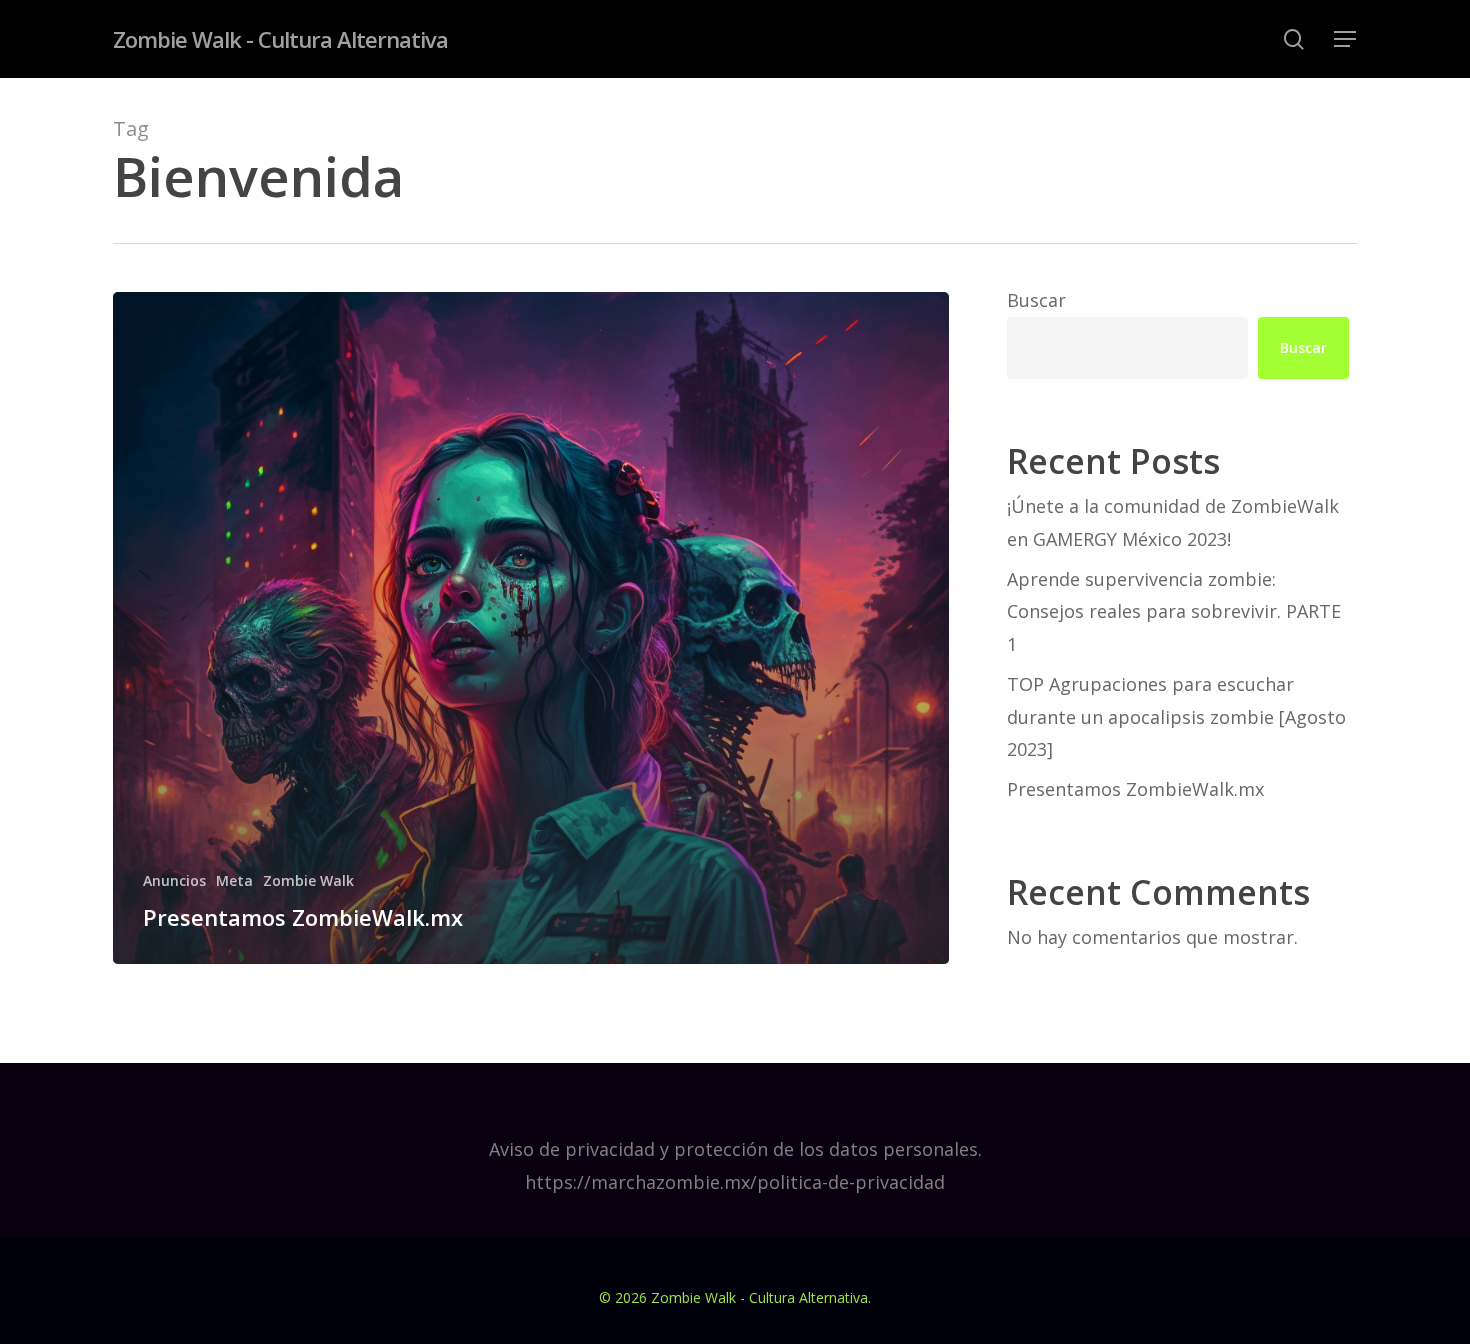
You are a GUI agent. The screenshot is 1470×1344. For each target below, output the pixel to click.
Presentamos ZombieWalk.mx (1135, 789)
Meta (234, 880)
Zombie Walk (308, 880)
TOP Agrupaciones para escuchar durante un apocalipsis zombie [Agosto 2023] (1176, 716)
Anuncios (174, 880)
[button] (1346, 39)
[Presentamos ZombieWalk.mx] (531, 628)
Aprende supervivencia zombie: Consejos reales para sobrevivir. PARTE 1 (1174, 611)
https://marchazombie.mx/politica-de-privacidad (735, 1182)
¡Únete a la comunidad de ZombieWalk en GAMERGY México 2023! (1173, 522)
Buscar (1036, 300)
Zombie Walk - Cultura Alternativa (280, 39)
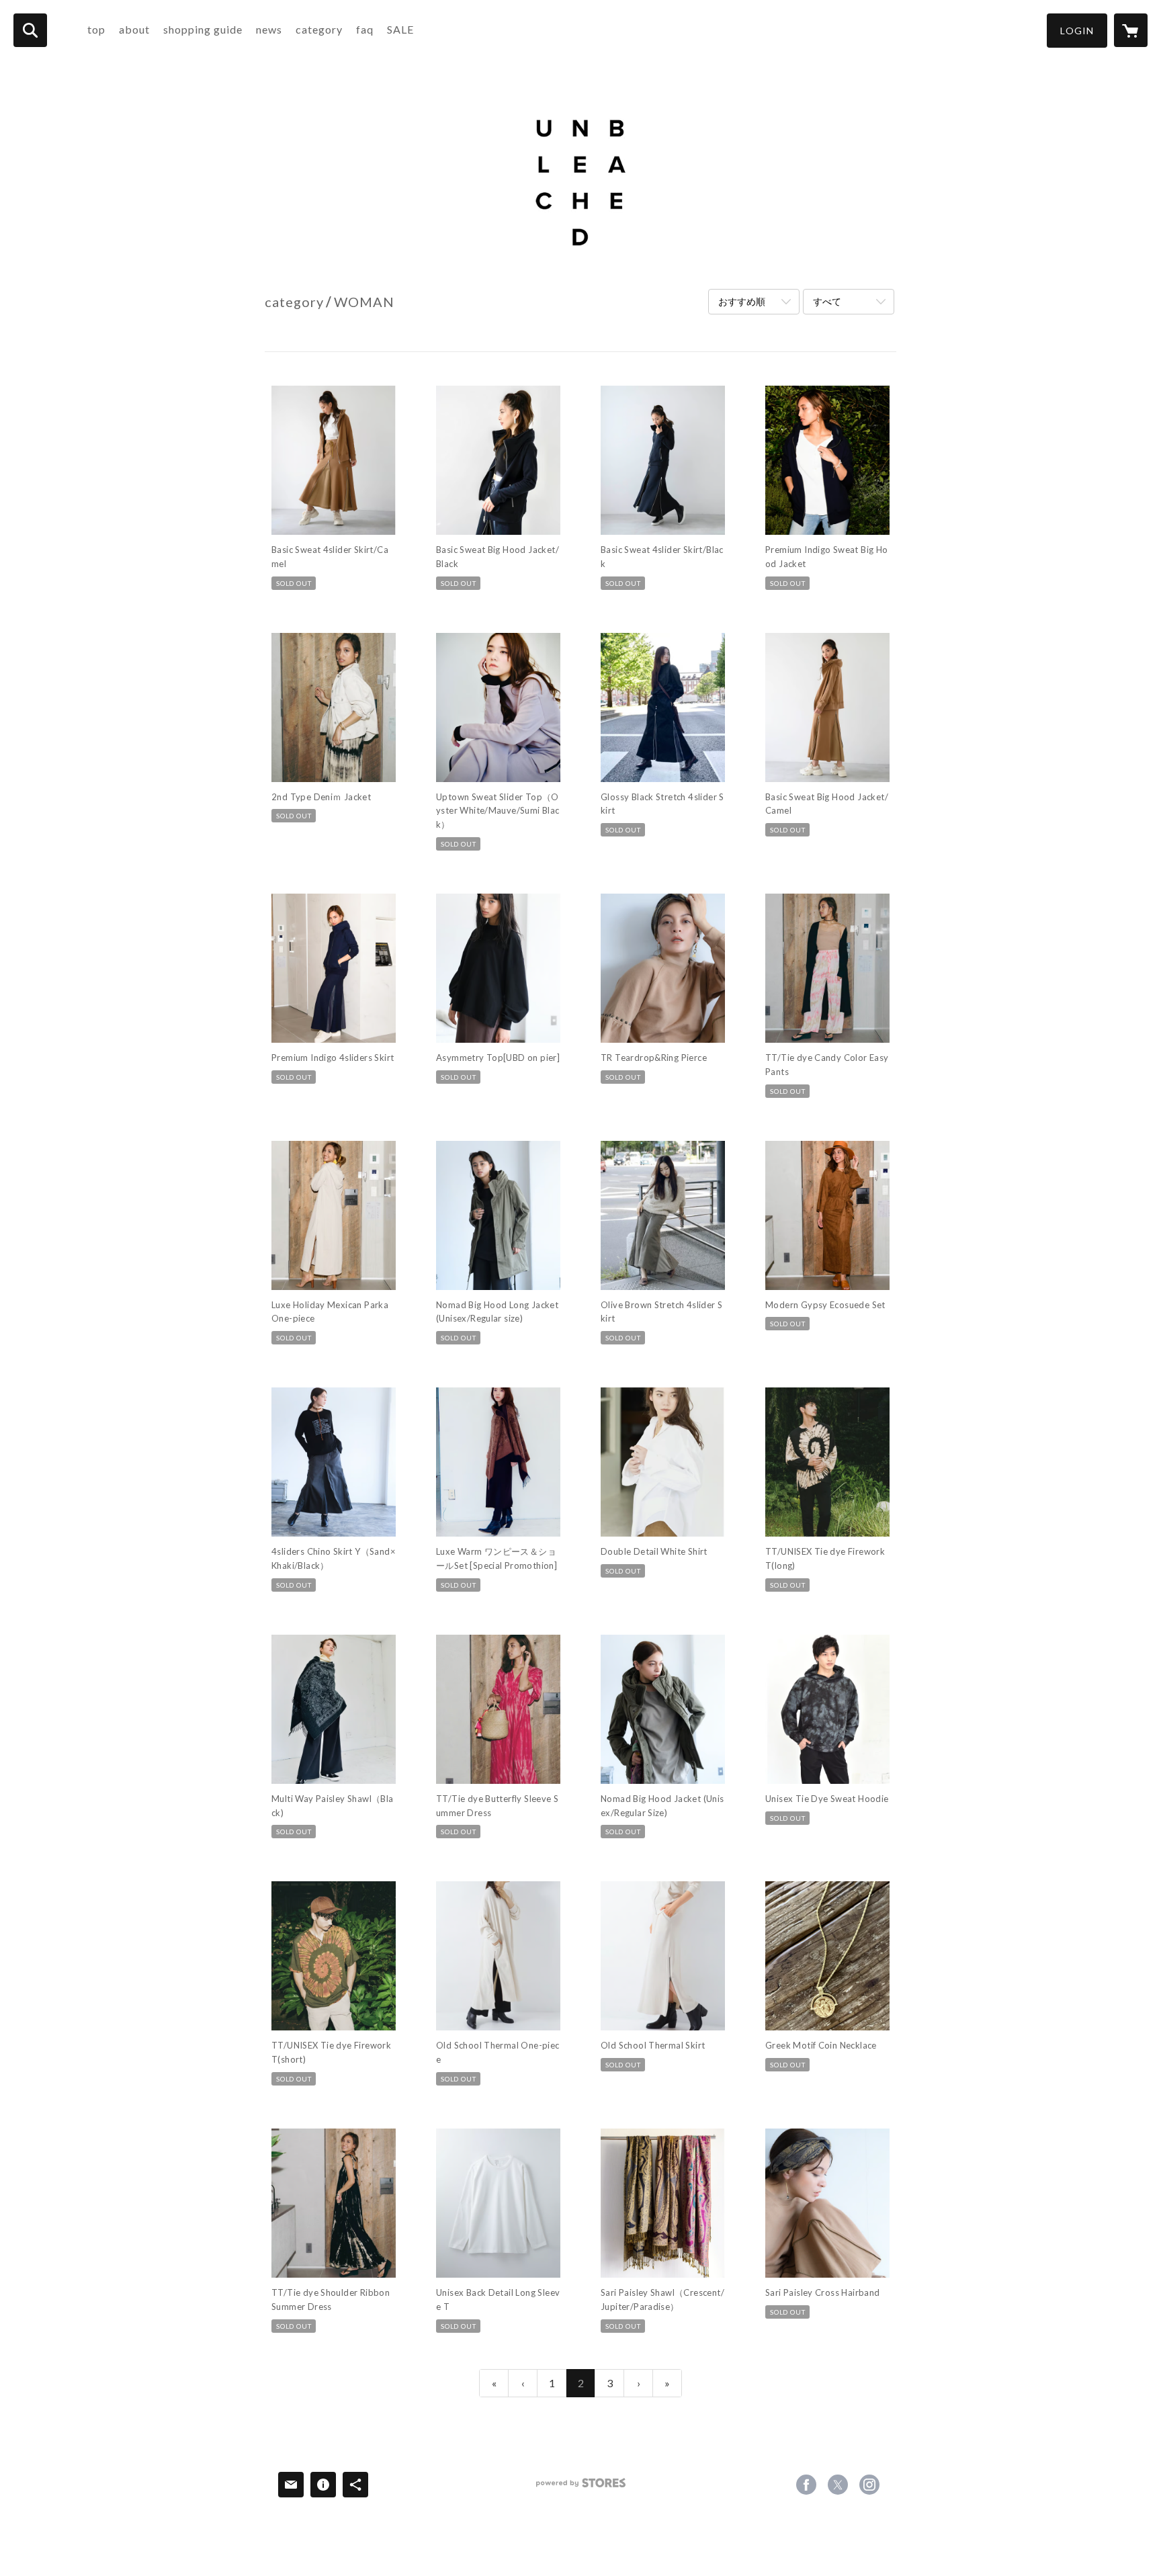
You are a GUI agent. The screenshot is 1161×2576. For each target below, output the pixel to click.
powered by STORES (580, 2487)
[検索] (30, 30)
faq (365, 29)
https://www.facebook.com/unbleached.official (806, 2485)
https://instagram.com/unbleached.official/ (869, 2485)
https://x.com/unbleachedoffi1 (838, 2485)
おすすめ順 (741, 301)
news (269, 29)
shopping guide (203, 29)
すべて (827, 301)
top (96, 29)
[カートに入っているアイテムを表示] (1131, 30)
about (134, 29)
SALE (400, 29)
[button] (1077, 30)
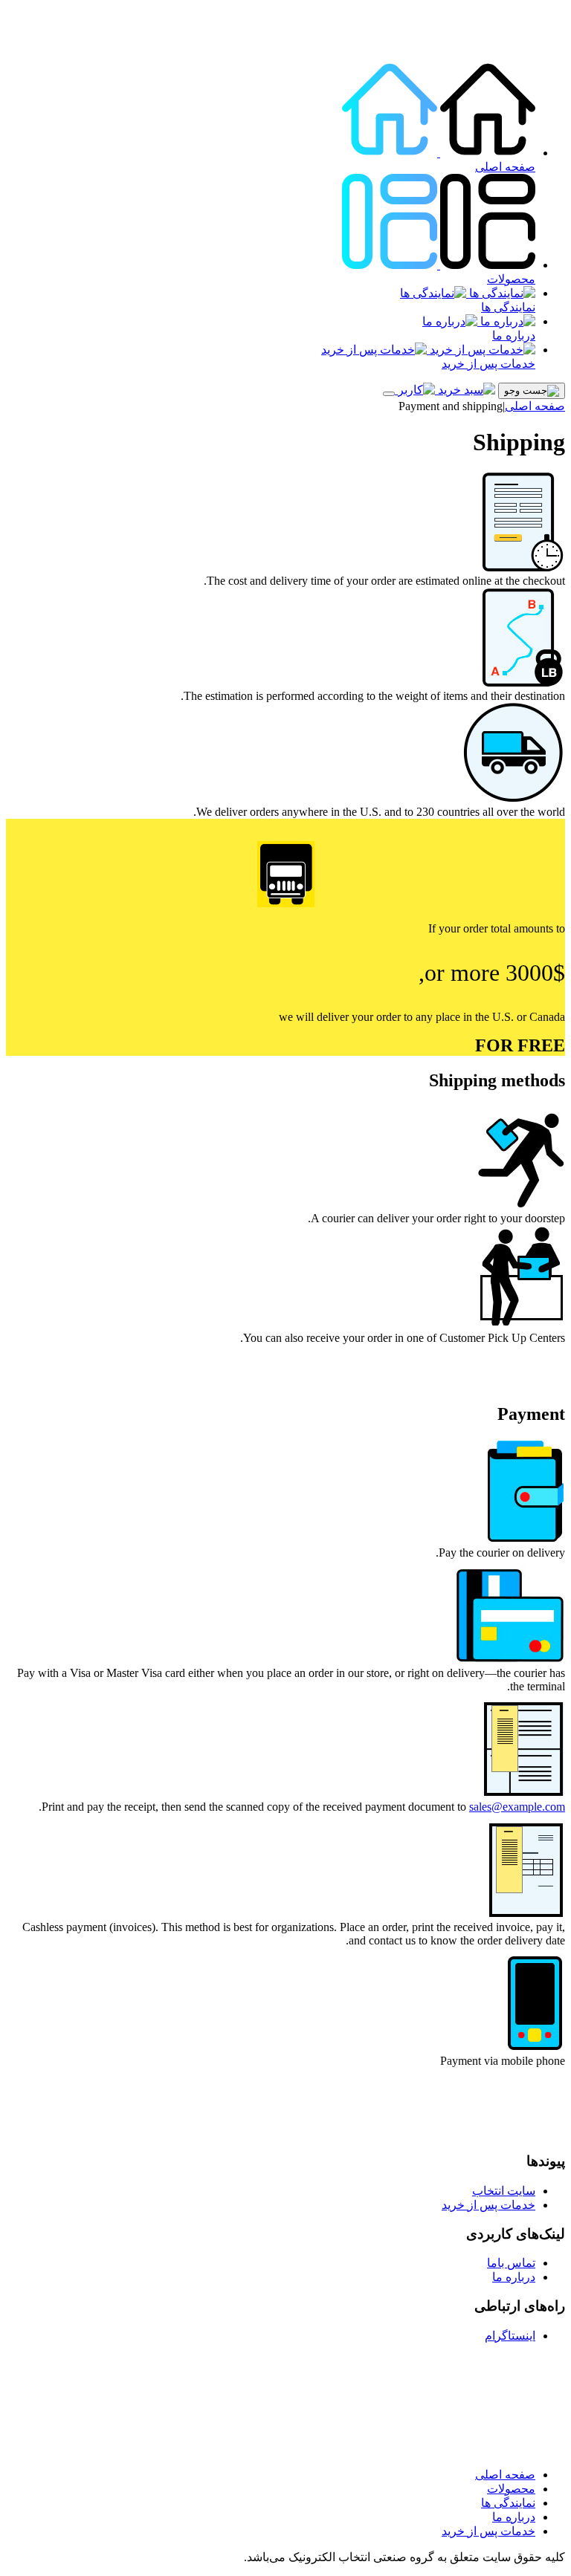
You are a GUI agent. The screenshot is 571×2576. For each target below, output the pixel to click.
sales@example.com (517, 1806)
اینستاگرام (510, 2335)
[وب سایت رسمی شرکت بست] (503, 42)
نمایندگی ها (508, 307)
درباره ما (513, 335)
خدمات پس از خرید (488, 363)
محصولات (511, 279)
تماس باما (511, 2263)
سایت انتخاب (503, 2190)
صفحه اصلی (505, 166)
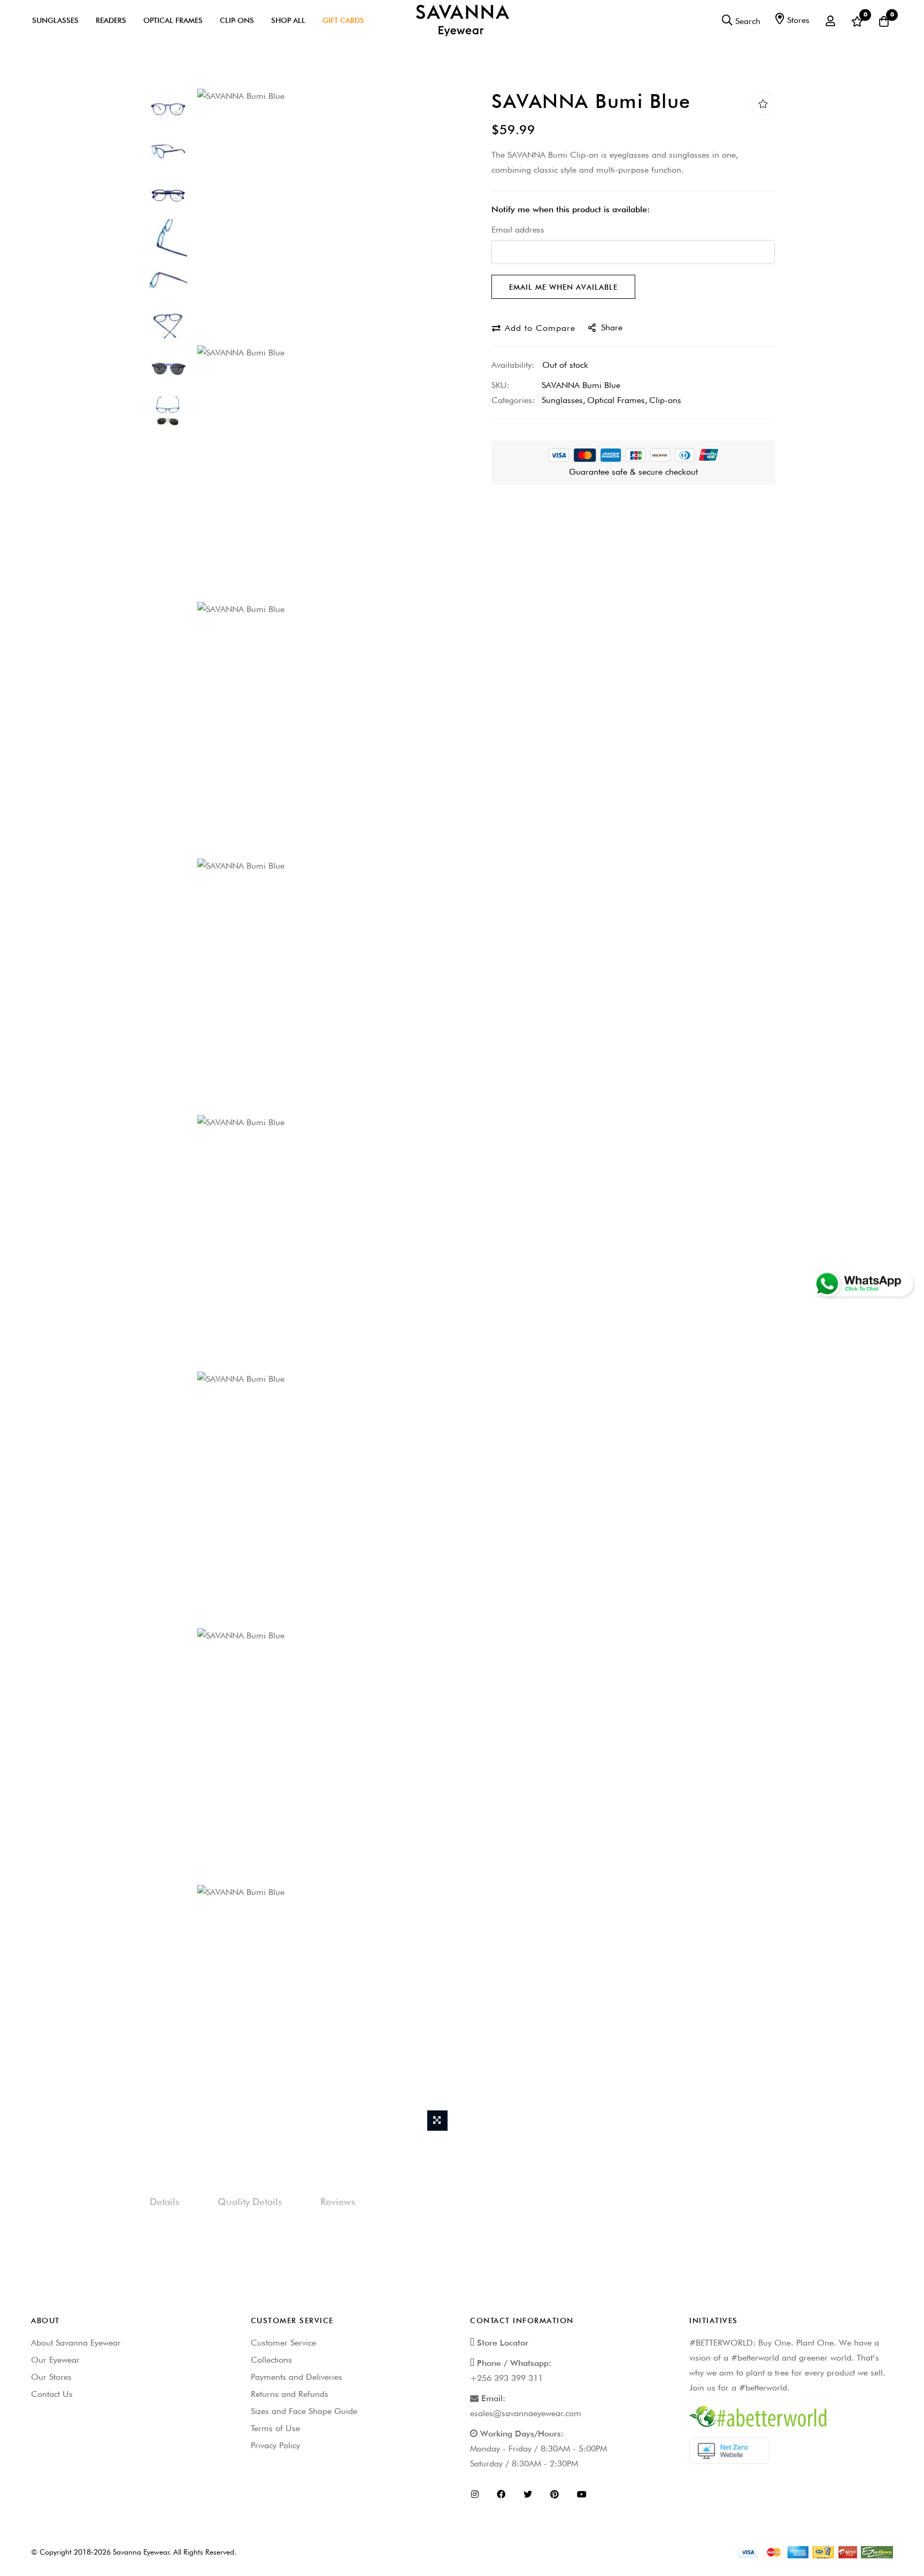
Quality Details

▶ [INSTRUCTIONS TO FOLLOW]:
Only lines belong in the copy: transcribe those from the start of the data through the line that contains "top (96, 29)", and skip the pictures.

▶ [ANSWER TO THIS EXERCISE]:
You are a GUI agent. The screenshot is 1470×1344. For each target below, output the pixel to click.
Presentamos ZombieWalk.mx (1135, 789)
Meta (234, 880)
Zombie Walk (308, 880)
TOP Agrupaciones para escuchar durante un apocalipsis zombie [Agosto 2023] (1176, 716)
Anuncios (174, 880)
[button] (1346, 39)
[Presentamos ZombieWalk.mx] (531, 628)
Aprende supervivencia zombie: Consejos reales para sobrevivir. PARTE 1 (1174, 611)
https://marchazombie.mx/politica-de-privacidad (735, 1182)
¡Únete a la comunidad de ZombieWalk en GAMERGY México 2023! (1173, 522)
Buscar (1036, 300)
Zombie Walk - Cultura Alternativa (280, 39)
You are a GUI agent. The screenshot is 1161×2576. For each target below, output the pixel to click.
powered by STORES (580, 2487)
[検索] (30, 30)
faq (365, 29)
https://www.facebook.com/unbleached.official (806, 2485)
https://instagram.com/unbleached.official/ (869, 2485)
https://x.com/unbleachedoffi1 (838, 2485)
おすすめ順 (741, 301)
news (269, 29)
shopping guide (203, 29)
すべて (827, 301)
top (96, 29)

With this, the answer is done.